I assumed, for some dumb reason, that he meant that he wasn't going to give it up yet. That he still wanted to be with me, just not yet.

And then began a long process of me questioning him about what was going on with him, and him being fairly friendly but mostly distant.

And I kept waiting on him. Because I just knew that his self-imposed singleness would soon get old, and he would look up to see me waiting and run into my arms, and we would run off into the sunset together. I was such a naive tool. Probably still am.

Finally, after a really long time of waiting, and a crapload of veiled questioning, I asked him straight up if he had forgotten his promise. He told me that he was indeed still attracted to me, but he just wanted to be friends. "For now," I thought. Stupid, stupid.

It only took a couple weeks this time. I basically forced it out of him. We had a conversation. It went like this:

Me: You need to give me a straight answer about all of this.

Him: I want to keep my options open, but I can see that you won't let me. I made a mistake when I said those things to you a few months ago. I don't think we'll ever be together.

And I was really sad. It took me a while to forgive him, because he was basically leading me on for several months. But then, I did, or at least I said I did. I think I even believed that I did.

And we were friends for a while. But it was weird. And then, there was that one moment when I just knew that we were not friends anymore.

I had, long ago, borrowed a gorilla costume from him. I had it for a long time, promising that I would give it back the next time he saw me. He emailed me one day and said (in a kind, humorous, and whimsical manner) that he didn't want the costume back (actually what he said was that the costume preferred me to him, but I caught the drift).
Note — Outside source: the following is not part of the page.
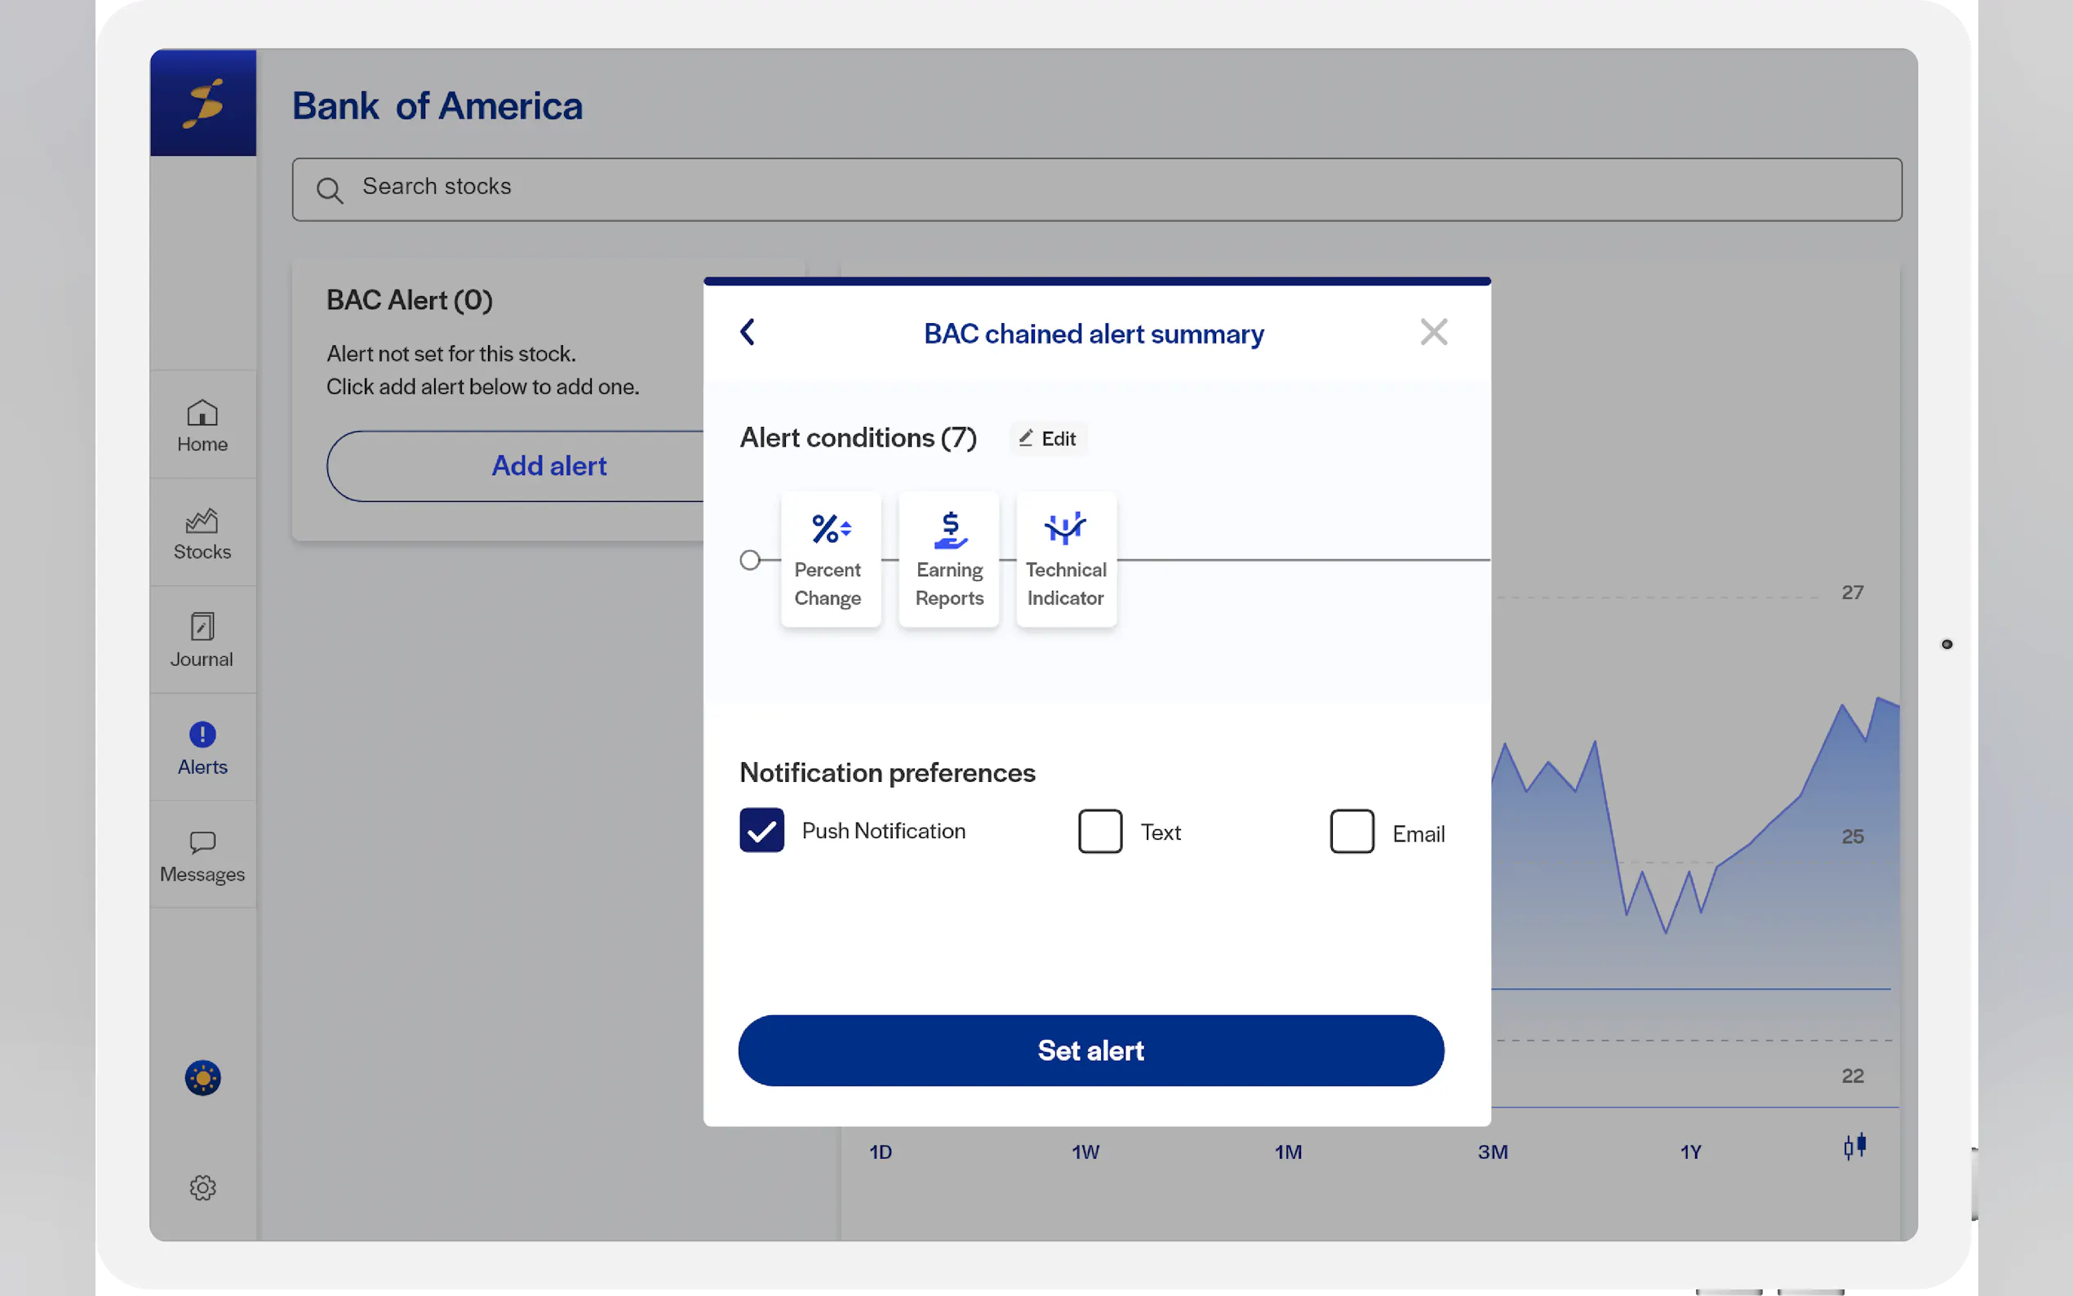Enable Email notification checkbox
The height and width of the screenshot is (1296, 2073).
[1351, 831]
I haven't seen him since.

But what really irks me is that he has withdrawn not only from me, but from so many of our mutual friends. Our friendship is poisoned, and that's ok. But I wish he was able to stand my presence long enough to be friends with these other people who miss him as much (maybe) as I do.

And yes, I do miss him still. The pining is less keen since he got engaged, but sometimes I wonder what could have been.

Hah. I said in a previous post that I hope to never meet another person as charming as Gregory. Dante falls into that category. I need to stop being friends with smarmy dudes.

But that's the thing. We were actually just really good friends for a long time. Maybe what I need to stop doing is even considering getting involved with my male friends. Unfortunately, that strategy doesn't always work, which I found out with Chip.